3

Is there a constraint for values not being unique taking in consideration two columns, ex -

id  |  secondid
+---------------+
 3  |         4
 4  |         5

id  |  secondid
+---------------+
 3  |         4
 5  |         4

id  |  secondid
+---------------+
 4  |         4
 4  |         4

All the above cases are not okay, as 4 occurs twice in either id or secondid but something like

id  |  secondid
+---------------+
 1  |         3
 2  |         4

is okay as all the values in both the columns are unique, is there any way for me to achieve this without using any packages in postgresql?

4
  • 1
    @mu is too short: The other request is about tuples. They want to prevent (1,2) and (2,1) from both being in the table, because this is the same tuple, only with the values reversed. Spongerooski's request, however, is about single IDs. They want to prevent (1,2), (3,2) for instance, because an ID occurs more than once. Commented Jul 10, 2021 at 6:45
  • 1
    @ThorstenKettner Thanks, a second reading made me think it was more interesting than I first thought. Commented Jul 10, 2021 at 7:35
  • 1
    @Spongerooski . . . I suspect that something is wrong with your data model if you need to do this. You seem to have one id. There should be a table where that value is in one column.
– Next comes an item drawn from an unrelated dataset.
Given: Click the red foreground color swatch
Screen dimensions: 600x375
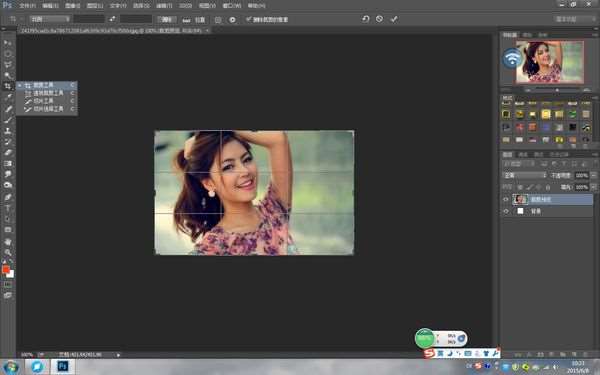Looking at the screenshot, I should click(6, 269).
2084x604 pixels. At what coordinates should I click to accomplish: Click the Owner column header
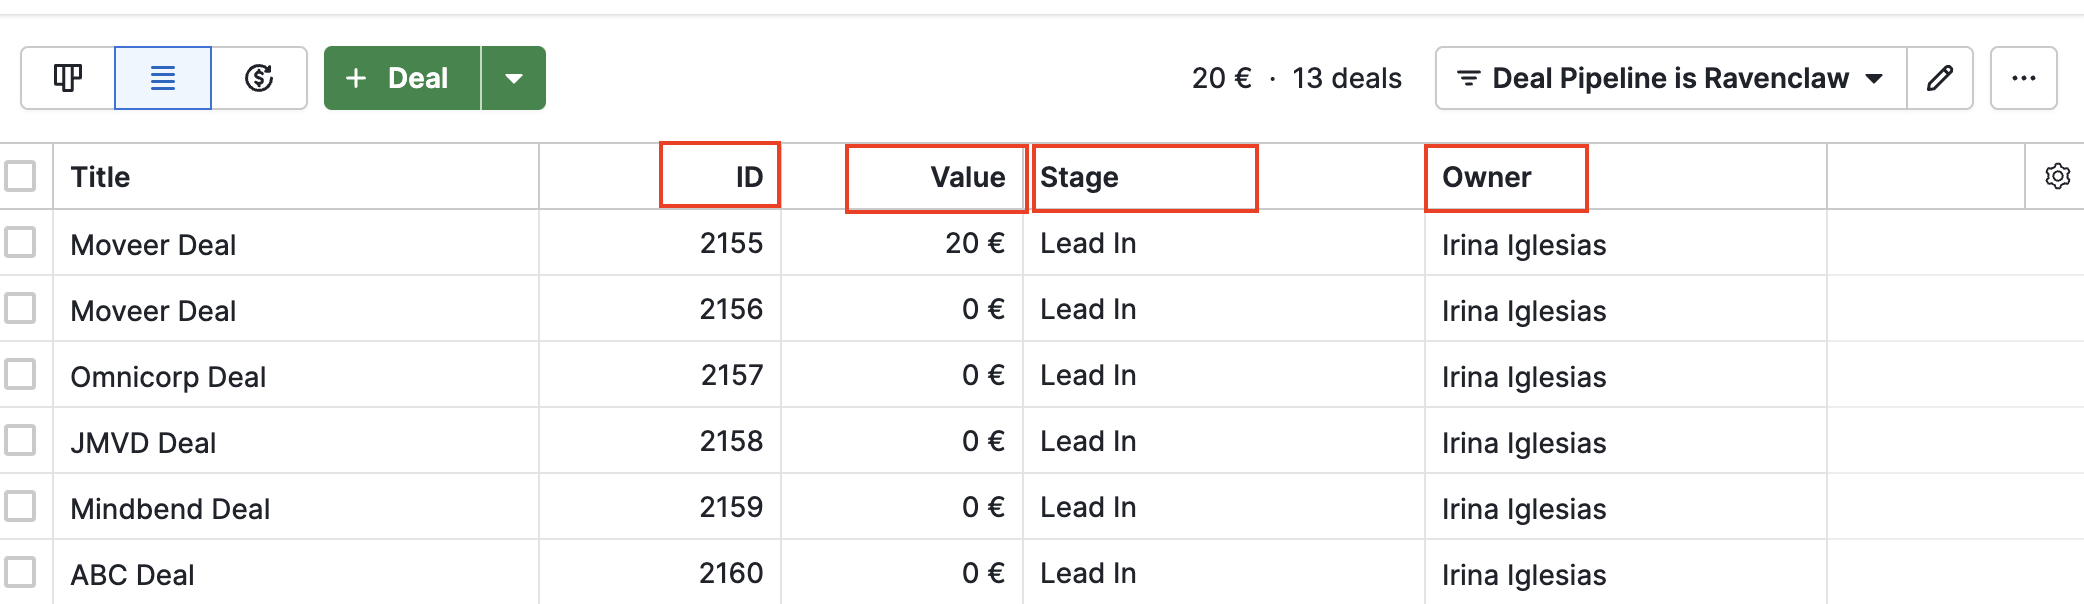(1486, 177)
Commented Jul 10, 2021 at 11:51
  • Gordon has a point there. The real problem and hence the solution may really lie in the data model. You should really consider this (rather than just going with Gordon's answer, which perfectly solves the problem technically). Commented Jul 10, 2021 at 12:14

2 Answers 2

2

You can do this with a combination of an exclusion constraint and a check constraint. The check constraint is needed to prevent duplicates within one row.

create table t (
    id int,
    id2 int,
    check (id <> id2),
    exclude using gist ( (array[id, id2]) with &&)
);

The exclusion constraint operates by checking the specified operator never returns "true" for the column in the "new" row and all rows already in the table. It does not check values within the current row, which is why the check constraint is also needed.

Here is a db<>fiddle.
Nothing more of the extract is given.